Transport Scotland works to provide a £300,000 merge lane at the A90/A937 Laurencekirk North junction commenced on Monday (February 27) for a period of 30 days.
The traffic management required to carry out the roadworks safely will involve a lane closure on the northbound carriageway of the A90 for the duration of the works. In addition, right turns from Keilburn Farm Access Road to A937 will be prohibited as will straight over movements to and from the A937 and Keilburn Farm Access Road.
The A90/A937 junction will also be closed between 7pm and 7am for the last 3 nights while works are carried out in the junction area (approx. March 25 to March 27). Advance notice will be provided and appropriate diversion signs will be erected for motorists to follow.
Traffic will be limited to 30mph through the works area in the interests of safety.
Eddie Ross, Operating Company Representative for BEAR Scotland Ltd. said: “This road improvement project will help motorists to merge with the A90 traffic flow more safely.

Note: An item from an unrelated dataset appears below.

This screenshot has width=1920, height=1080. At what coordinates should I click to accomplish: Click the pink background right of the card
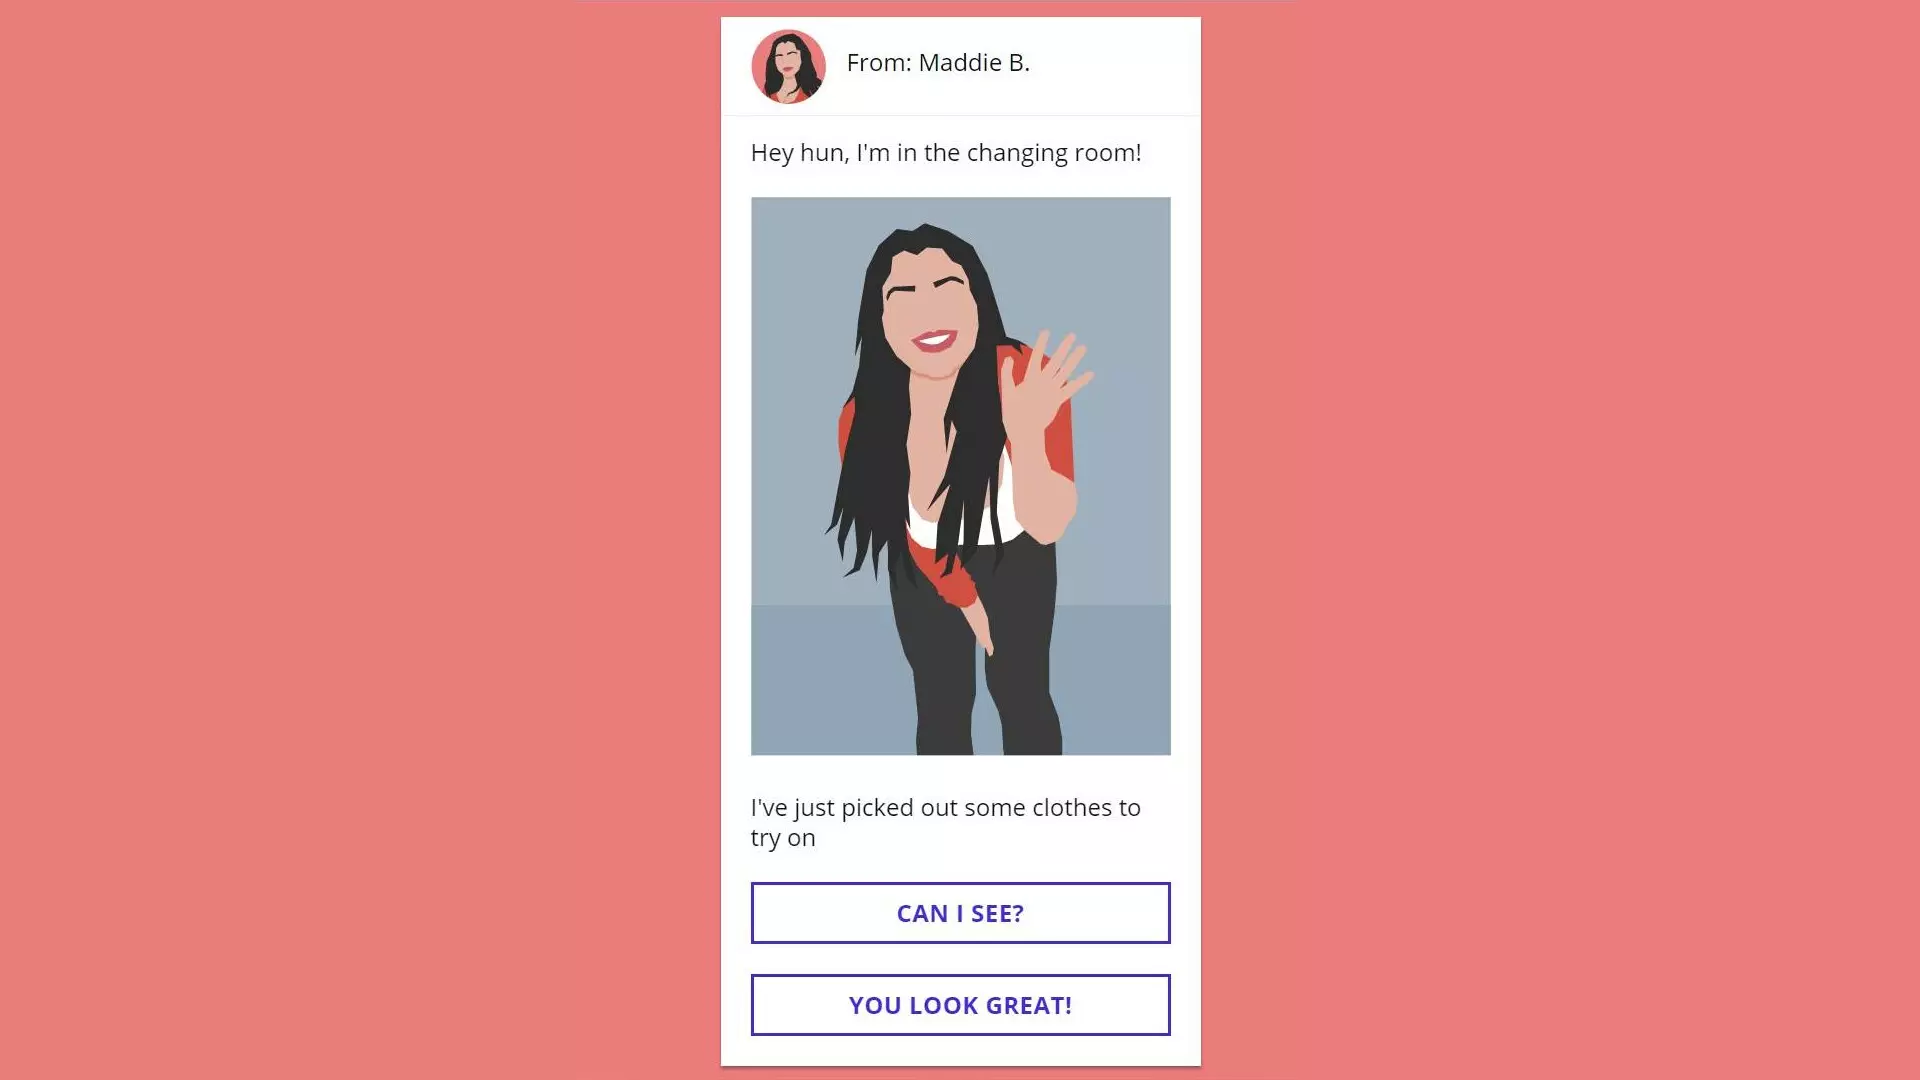point(1560,540)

“We have liaised with Aberdeenshire Council, Grampian Constabulary and the local community to ensure the works can be carried out safely and efficiently.
“We would ask that road users plan their journeys carefully in advance using www.trafficscotland.org, in order to minimise any disruption.
“Motorists should allow extra time for journeys and are urged to pay attention to traffic signs, particularly at night times when the traffic management is subject to change.”
The works are being undertaken by Breedon Aggregates, supervised by BEAR Scotland Limited and have been planned in consultation with Aberdeenshire Council and Grampian Constabulary.
The merge lane works will be welcomed in the Mearns as going some way towards improving road safety, but the overwhelming local view is that road safety will remain an issue until there is grade separation.
The recent Local Plan enquiry in Laurencekirk was told by Transport Scotland officials that Laurencekirk needs two grade separated junctions, one to the south and one to the north, but crucially failed to say how they would be financed.